The stairwell was double-wide with low ceilings and small red lights illuminating his path downwards. He counted twenty steps before each landing and had walked down more than fifteen landings when another seamless door opened up to his left. A light mechanical whirring filled the air as the door eased itself open to reveal a hallway with blue lights stretching farther than he could see. He hesitated in the doorway, not knowing if he had accidentally triggered its opening. A deep masculine voice boomed into existence from a hidden speaker, “Once tardy, always tardy. Continue down the hallway.

Tom nodded to the voice, subconsciously reacting to its authoritative tone, and started making his way down the hall. The shift from red to blue was mildly irritating, and Tom caught himself grinding his teeth as he walked. It seems silly that even with all of my data being scraped by the Administrator's Science Division that they would need my input. Aren’t they the ones who should be capable of reproducing my results and deliberating on the discovery’s impact on society? Tom chided himself for questioning his superiors. Another adage from his mother, ‘Authority is not to be understood, earned, or exercised by the Populace. Authority is to be given to those without it by those with it.’
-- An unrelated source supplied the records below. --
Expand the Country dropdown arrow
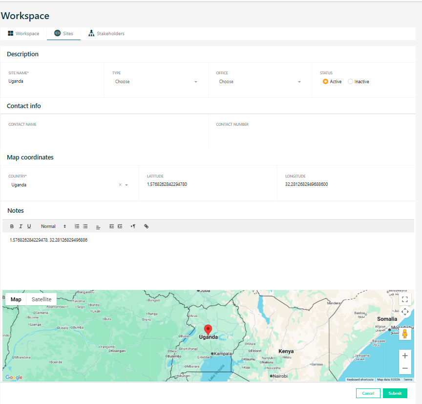The image size is (422, 404). click(x=127, y=185)
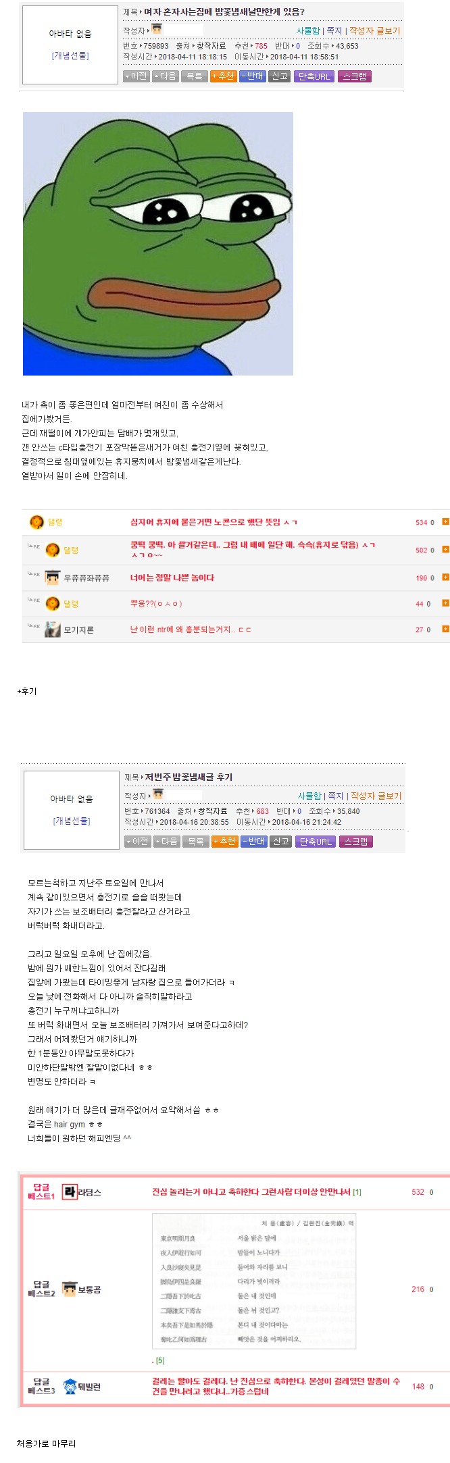This screenshot has width=450, height=1463.
Task: Click 신고 button in second post header
Action: coord(281,842)
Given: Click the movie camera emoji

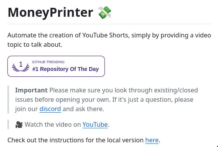Looking at the screenshot, I should [x=19, y=124].

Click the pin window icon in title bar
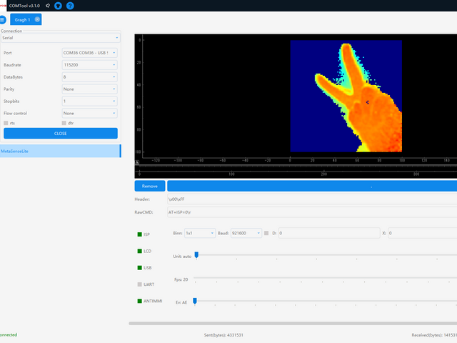pyautogui.click(x=47, y=6)
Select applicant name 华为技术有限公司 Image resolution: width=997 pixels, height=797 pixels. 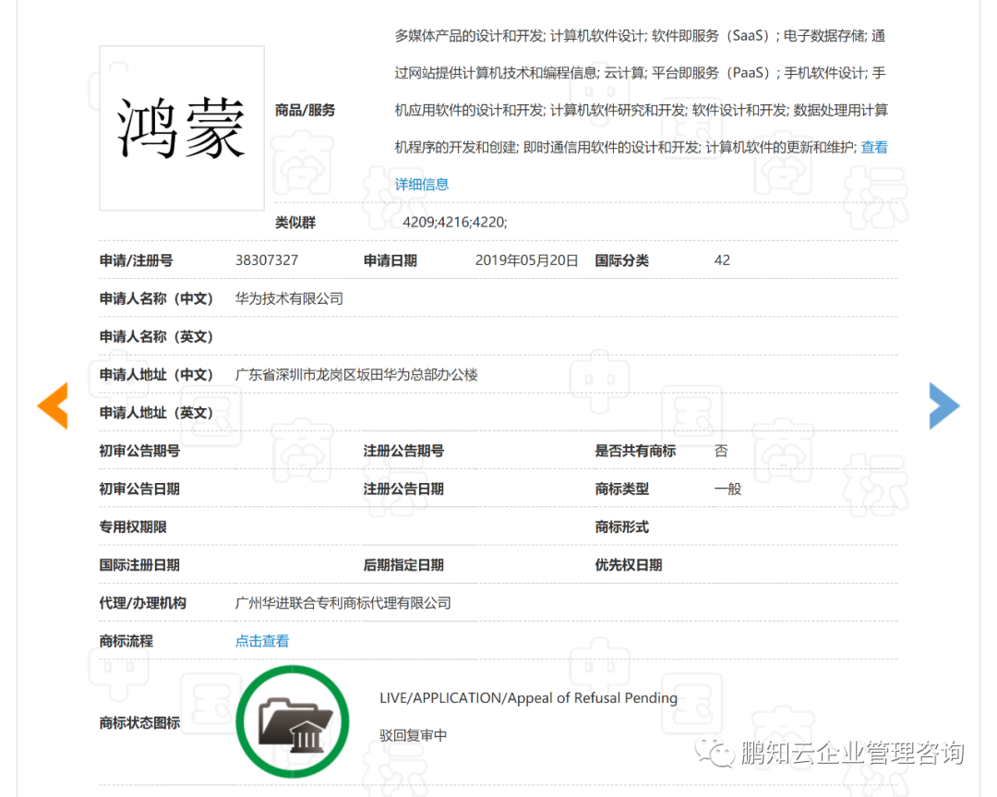point(288,298)
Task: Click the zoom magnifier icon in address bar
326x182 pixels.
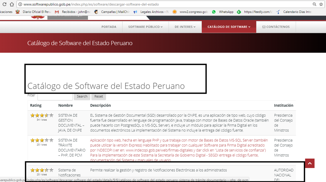Action: point(314,4)
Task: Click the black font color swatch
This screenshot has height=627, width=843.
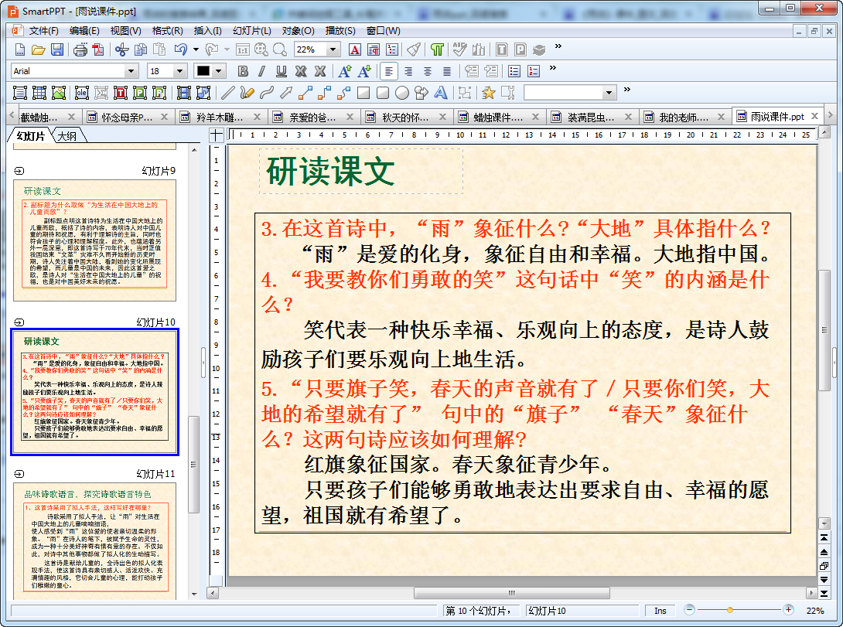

Tom remembered the first time he had seen someone be given authority in his age group. Their high school class president, Kiara, had been selected out of their class of 15 to lead her peers through their final year of schooling. She had tested best in the three subjects, Science, History*, and Mathematics. She was also the only daughter of Businessman Lalo, the sole owner of the Food Industry. Tom recalled how proud she had been, how quickly authority became second nature to her. One of her first acts as class president was to execute a rival suitor of the boy she was interested in. Tom never knew what to make of the fact that entertaining both Kiara’s and Maggie’s advances would lead the latter to be publicly hung at a school function. Maggie’s family had moved away after that too. He didn’t know what to make of the fact that Kiara asked him to marry her on the same day. He did know that he should not have accepted the proposal.
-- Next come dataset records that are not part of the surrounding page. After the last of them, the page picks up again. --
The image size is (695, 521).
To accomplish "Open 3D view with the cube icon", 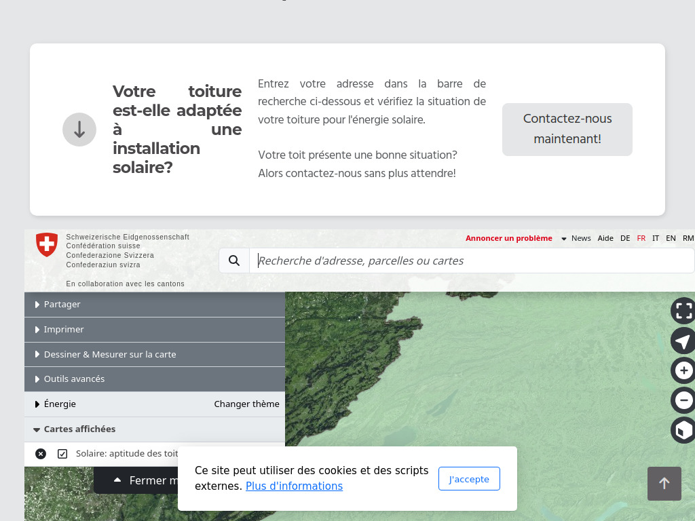I will 683,430.
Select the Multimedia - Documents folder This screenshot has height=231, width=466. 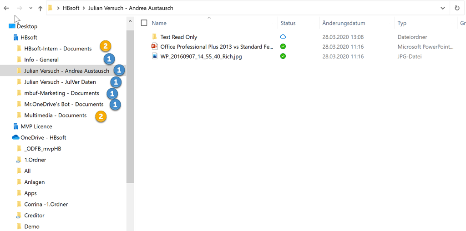55,116
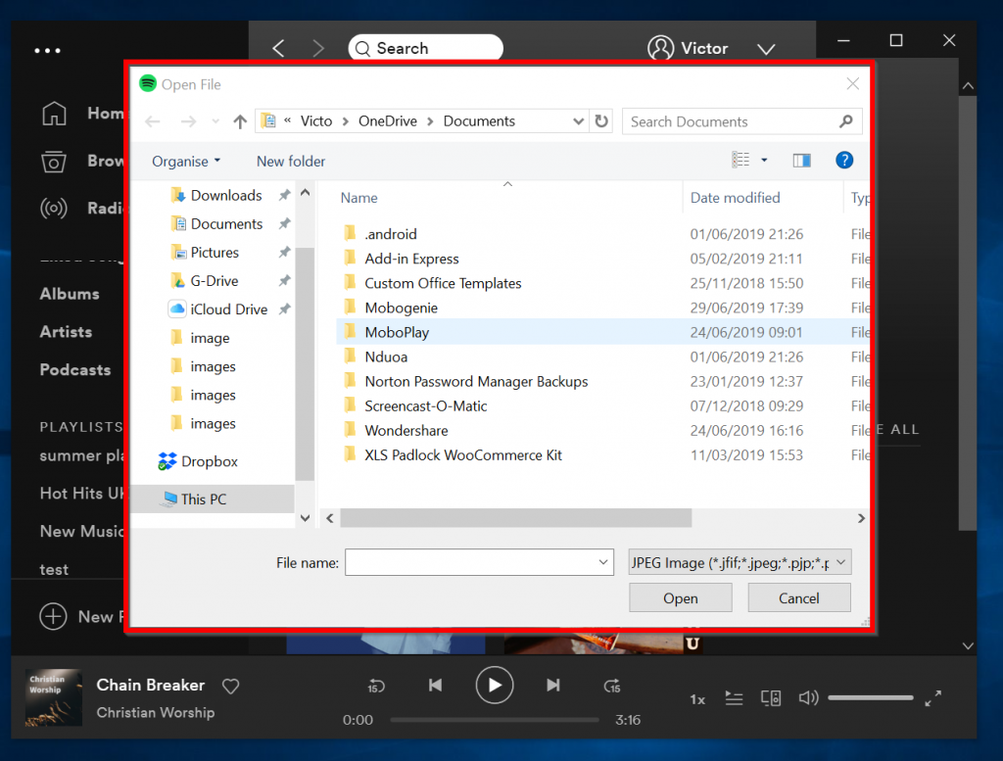The image size is (1003, 761).
Task: Open Home from the Spotify sidebar
Action: tap(54, 114)
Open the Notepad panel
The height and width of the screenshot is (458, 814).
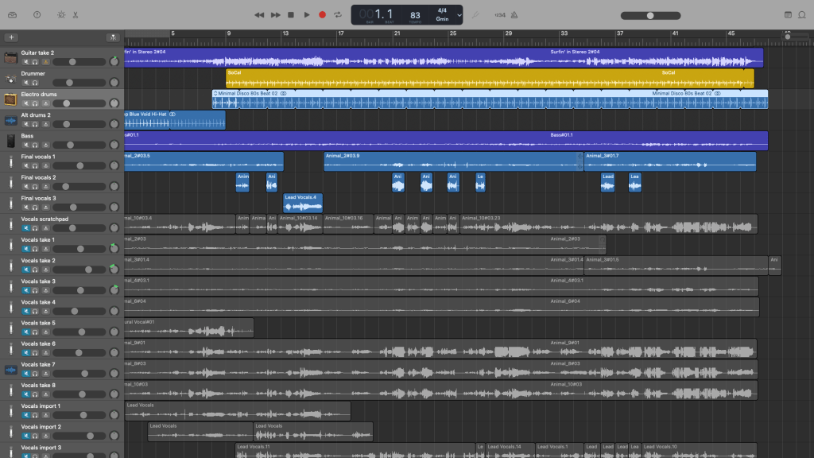[x=788, y=15]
In his reverie, Tom had lost track of how far he had walked down the hall. He hadn’t taken any turns, but looking back revealed nothing but a seemingly infinite continuation of the same dull gray walls bathed in blue light. He felt a chill coming from up ahead and continued onwards, rubbing his hands together as he did so. The static crackling of an intercom gave him pause as the voice returned, “Stand on the square of pavement in front of you. Do not move once the elevator begins its descent.
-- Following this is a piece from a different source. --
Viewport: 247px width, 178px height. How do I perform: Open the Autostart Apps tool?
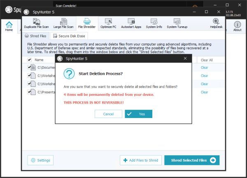(131, 23)
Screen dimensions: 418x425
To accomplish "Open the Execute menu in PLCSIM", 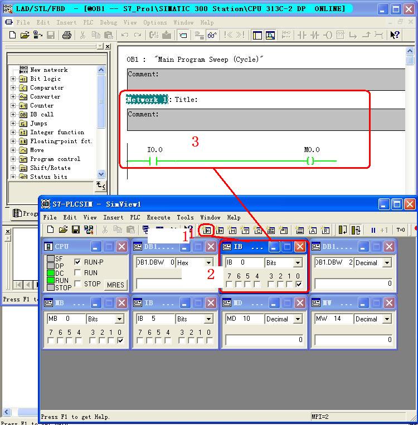I will coord(158,218).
Tom did as he was told, stepping up to the square. A hiss of air was the only noise that accompanied the descent of the elevator. He rode it for a few dozen seconds before a white light illuminated the shaft, overtaking the dull blue from above. As he was lowered, Tom noticed a large rectangular table made of spotless glass surrounded by large white leather rolling chairs. Of the nearly twenty seats, all were filled except for one. His heart started to thump in his chest as the square of pavement seamlessly joined the floor of the room. The white tiled ceiling was recovered before he could look up into the elevator shaft. He stopped himself from wiping the perspiration from his forehead and moved to take a seat.

“You may remain standing, Mr. Knocks,” the man at the far end of the table said, shuffling a stack of papers. He pulled out a page and smiled, staring Tom in the eyes. “Your research is quite fascinating. What drove you to look so thoroughly into this topic, Mr. Knocks?”

“It was something that I found fascinating. The relationship between Undesirables and ourselves is a topic that has quite a lot of scholarship already, but something I found lacking in the available materials was where our two species diverged from one another,” Tom said, glancing around the table. All eyes were on him and none were showing anything more than rapt attention.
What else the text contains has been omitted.